Appeal court overturns judgment due to expert bias
A recent Court of Appeal for Ontario decision serves as an important reminder of the need for impartiality when it comes to expert evidence.
In Parliament v. Conley, the court overturned the jury’s verdict in favour of the defendants and ordered a new trial. The court found that the defendant doctors’ expert “gave evidence that went far beyond the scope of his expertise, failed to demonstrate impartiality, and usurped the jury’s proper role in opining on core credibility and factual questions,” including what the doctors had told the plaintiff’s mother and whether she had followed the advice she was given.
Daniela Pacheco, a lawyer at Neinstein Medical Malpractice Lawyers, calls the decision significant from a plaintiff medical malpractice perspective as they “often come across situations where it’s a he said/she said or she said/she said.”
"It’s a very important reminder, given how often you will have these disputed accounts of what happened,” she says.
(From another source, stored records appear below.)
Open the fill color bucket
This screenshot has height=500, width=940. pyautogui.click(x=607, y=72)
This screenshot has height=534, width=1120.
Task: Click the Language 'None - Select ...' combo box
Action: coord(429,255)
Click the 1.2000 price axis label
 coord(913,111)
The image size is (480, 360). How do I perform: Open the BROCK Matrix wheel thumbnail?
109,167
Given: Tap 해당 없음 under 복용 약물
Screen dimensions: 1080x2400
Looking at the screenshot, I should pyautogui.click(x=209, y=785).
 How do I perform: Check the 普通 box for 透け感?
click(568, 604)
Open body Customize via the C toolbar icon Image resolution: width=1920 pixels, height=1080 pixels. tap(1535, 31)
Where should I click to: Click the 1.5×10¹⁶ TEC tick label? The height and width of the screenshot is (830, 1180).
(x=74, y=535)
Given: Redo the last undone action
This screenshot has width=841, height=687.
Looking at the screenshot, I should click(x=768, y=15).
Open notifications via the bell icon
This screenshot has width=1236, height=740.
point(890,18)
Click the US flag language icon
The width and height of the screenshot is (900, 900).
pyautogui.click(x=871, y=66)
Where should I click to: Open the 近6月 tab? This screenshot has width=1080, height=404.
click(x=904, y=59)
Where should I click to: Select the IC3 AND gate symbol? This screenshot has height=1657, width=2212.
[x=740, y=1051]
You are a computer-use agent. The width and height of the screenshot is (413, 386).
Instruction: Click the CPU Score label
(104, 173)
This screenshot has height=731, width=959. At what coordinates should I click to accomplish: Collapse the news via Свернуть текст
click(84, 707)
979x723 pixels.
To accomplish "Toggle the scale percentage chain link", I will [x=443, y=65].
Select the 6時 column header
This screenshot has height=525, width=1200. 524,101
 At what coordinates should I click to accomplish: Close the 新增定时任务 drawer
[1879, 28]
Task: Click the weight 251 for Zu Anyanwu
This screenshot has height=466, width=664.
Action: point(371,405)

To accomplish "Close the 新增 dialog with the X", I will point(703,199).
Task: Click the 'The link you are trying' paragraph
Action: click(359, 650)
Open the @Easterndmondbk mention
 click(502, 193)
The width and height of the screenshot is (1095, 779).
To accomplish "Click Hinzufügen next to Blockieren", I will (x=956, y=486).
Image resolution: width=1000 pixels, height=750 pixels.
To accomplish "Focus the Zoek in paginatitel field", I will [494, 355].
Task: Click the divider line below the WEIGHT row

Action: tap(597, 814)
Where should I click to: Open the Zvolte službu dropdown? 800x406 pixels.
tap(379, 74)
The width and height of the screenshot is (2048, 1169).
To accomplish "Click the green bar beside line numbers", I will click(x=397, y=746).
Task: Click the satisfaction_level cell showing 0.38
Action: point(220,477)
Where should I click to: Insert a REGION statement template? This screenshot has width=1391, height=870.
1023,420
Physician-patient relationships are inherently private and they often occur outside the presence of witnesses. Unlike physician defendants, plaintiff patients usually do not take notes of encounters with their doctors. Given this, it can often difficult be difficult for a plaintiff to prove their version of events is true in she-said/he-said situations. The case of Parliament reminds experts, lawyers and judges that it is not an expert’s role to assess credibility or to decide who is telling the truth— their job is to give an opinion on what a physician (or other healthcare provider) should or should not do in a particular situation, in accordance with the standard of care.
“By allowing the expert to give opinions on who was telling the truth, the Court of Appeal said the judge failed in their ultimate gatekeeper function,” Pacheco says. “Part of a judge’s role during trial is to ensure the experts don’t go beyond what they’re supposed to be speaking to.”
The Parliament decision is also interesting in that the Court of Appeal allowed the appeal and ordered a new trial, despite the plaintiff not objecting to the expert’s evidence during the course of the trial. In civil cases, a failure to object to the admissibility of evidence during the course of a trial can be fatal on an appeal. The Court of Appeal, however, noted that it can "exercise its discretion to grant a new trial or other remedy” if it determines “that the errors alleged by the appellants were errors that constituted a substantial wrong or miscarriage of justice and that the interests of justice require granting relief.” The court felt this was just such a case.
“It appears the Court of Appeal wanted to emphasize the role judges play regardless of whether or not there’s an objection,” Pacheco says. “The judge has the responsibility in situations like this to take an active role in ensuring the evidence that goes to the jury is appropriate.”
Pacheco currently has a case similar to Parliament v. Conley where the physician says he told her client the risks of something, and her client says there was no such discussion. When you get an expert opinion on a case like that, Pacheco says the correct approach is to tell the expert to assume both scenarios. It’s key to “really break it down, because it’s not appropriate for the expert to take one side of the story and run with it.”
“In our society we give a lot of weight to what physicians say — and to experts in general, so this applies across the board — and it’s important to recognize just what it is they’re experts in. In this case they're experts in medicine, but they’re not experts in who is telling the truth.”